The severity of this later immunodeficiency contrasts with the late onset of clinical manifestations in both CD8α deficient patients described so far. The age at diagnosis in the latter is 25 and 16 years [152, 407]. However, both patients suffered from recurrent respiratory infections very close to those observed in TAP deficiency since the childhood. In the first patient described the pulmonary lesions led to death at 33 years of age. The main pathogens reported are Pseudomonas aeruginosa and Haemophilus influenza. Similarities with TAP deficiency are numerous. Some subjects who present the same CD8 deficiency are as healthy as the siblings of the first case described, and patients do not present high incidence of viral infection.
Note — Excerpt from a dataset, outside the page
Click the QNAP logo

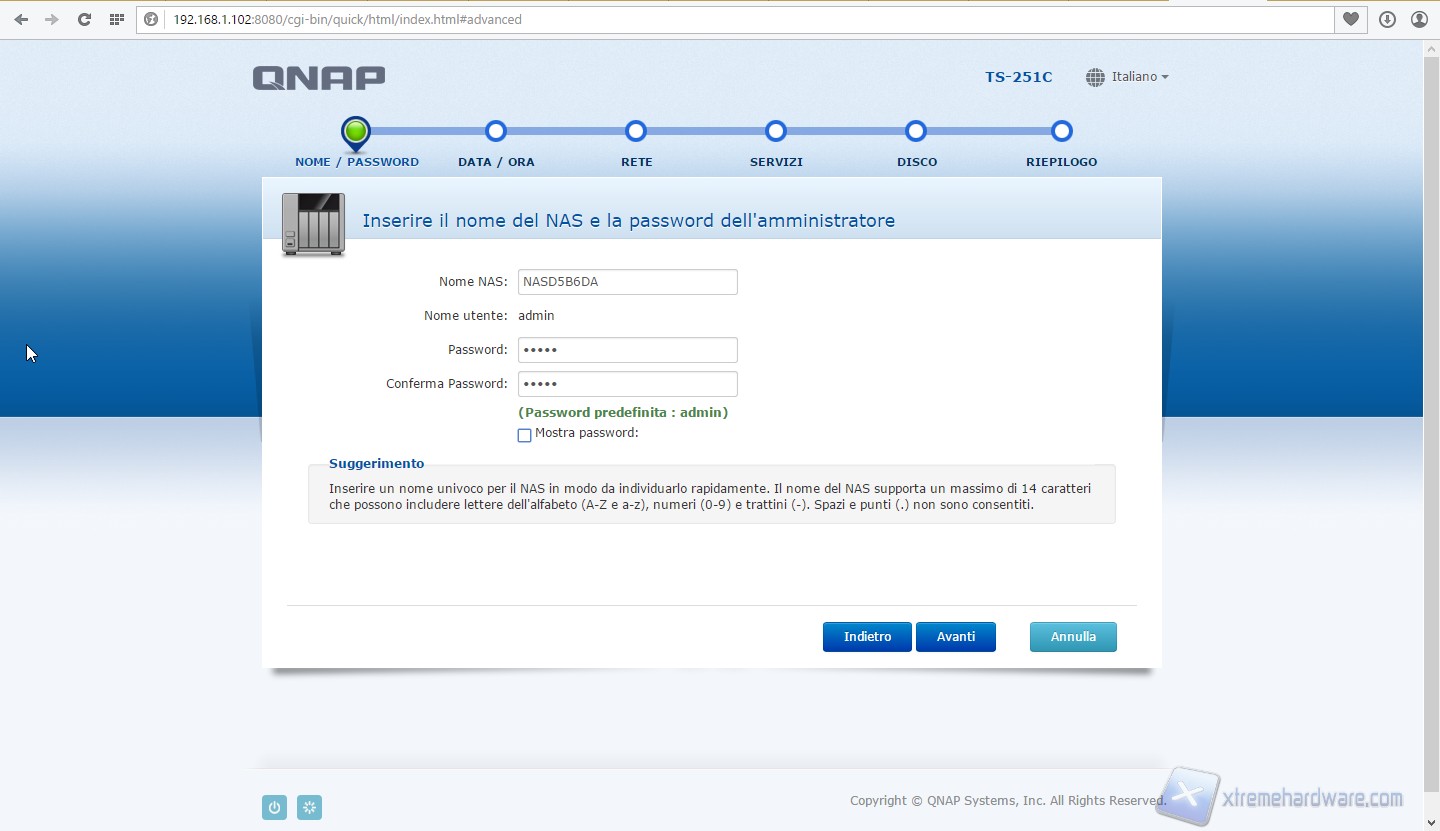point(319,78)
ZAP-70 and CD8α deficiencies share a common feature: the lack of blood CD8 T lymphocytes. However, other biological findings are very different and are going to be described sequentially.
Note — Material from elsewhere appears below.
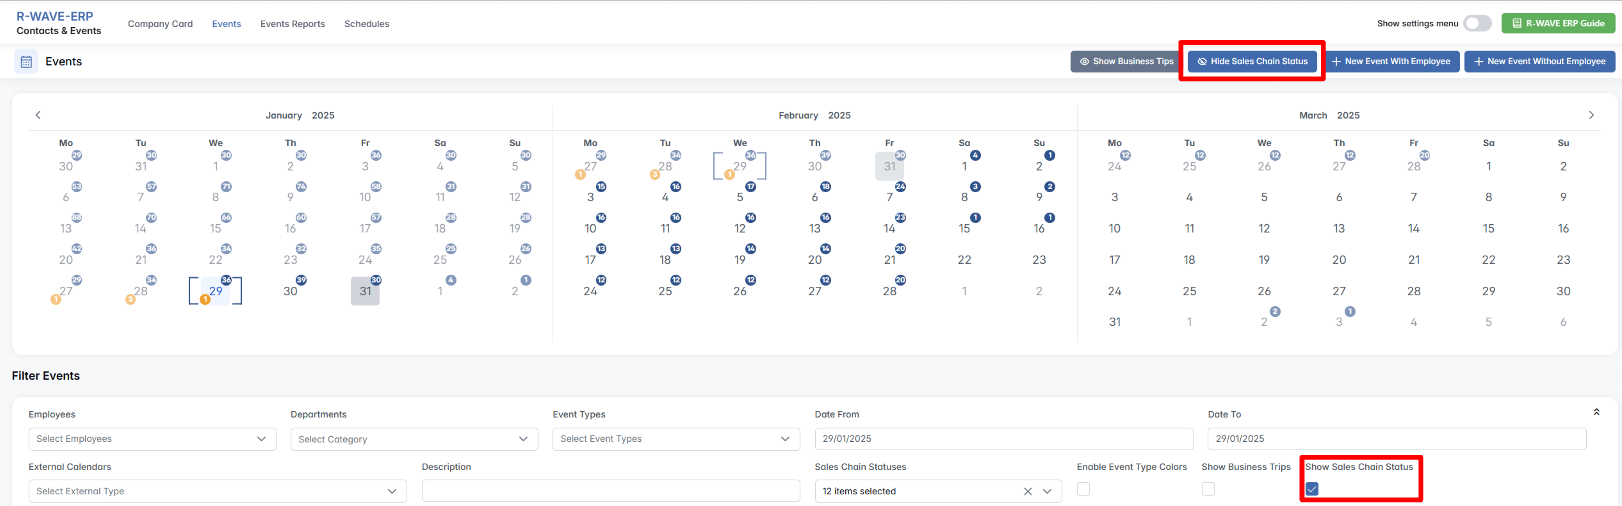Toggle the Show settings menu switch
ZAP-70 deficient patients have a normal or high blood lymphocytes count. Except for the absence of CD8 TCR α/β T lymphocytes (in most cases, less than 3 % of blood lymphocytes), other lymphocyte populations, including CD4 T lymphocytes, and TCRγ/δ T lymphocytes, are normally present. NK cell count usually normal cells are reported slightly decreased in one case [325]. CD4 lymphocytes display a normal Vβ repertoire [552], suggesting that ZAP-70 is not indispensable for CD4 lymphocyte selection. However, peripheral CD4 lymphocytes function poorly. In vitro proliferation assays are useful to orient the final diagnosis. The proliferative as well as the IL-2 secretive responses to PHA and anti-CD3 antibody are absent and restored in part by exogenous IL2. Antigen-induced proliferations are also poor. In contrast, the association of a phorbol ester (PMA) with a calcium ionophore (ionomycin) that bypasses proximal TCR/CD3 signaling induces normal T cell proliferation. The lack of calcium mobilization and poor protein tyrosine phosphorylation after CD3 triggering confirm a defect in a proximal signal step [34, 239]. These functional abnormalities were also observed in the case of the partial deficiency whereas the patient displayed a T cell lymphopenia including CD4 lymphocytes [513].

Humoral immunity is variably altered. Hypogammaglobulinemia involving all isotypes associated with a complete absence of specific antibodies observed in most patients contrasts with the normal or high level of immunoglobulins reported in others [596]. Some of these patients display normal antibody response after tetanus immunization. In any case, the hypogammaglobulinemia does not constitute an absolute diagnostic criterion.

Blood T lymphocyte phenotype is characteristic of patients with CD8α deficiency. The patients present normal TCRα/β CD3, TCRγ/δ CD3 and CD4 T lymphocyte counts. Surprisingly, the lack of CD8 T cells is associated with an increased T cell population that expresses CD3 and TCRα/β, but expresses neither CD4 nor CD8 [152, 407]. This population is polyclonal and displays a normal Vβ repertoire. It probably represents a population with CD8 cytotoxic T lymphocytes, since it expresses a phenotype associated with effector cytotoxic T lymphocytes (CD11b+, CD57+ and CD28-) and transcripts for CD8α and CD8β [152].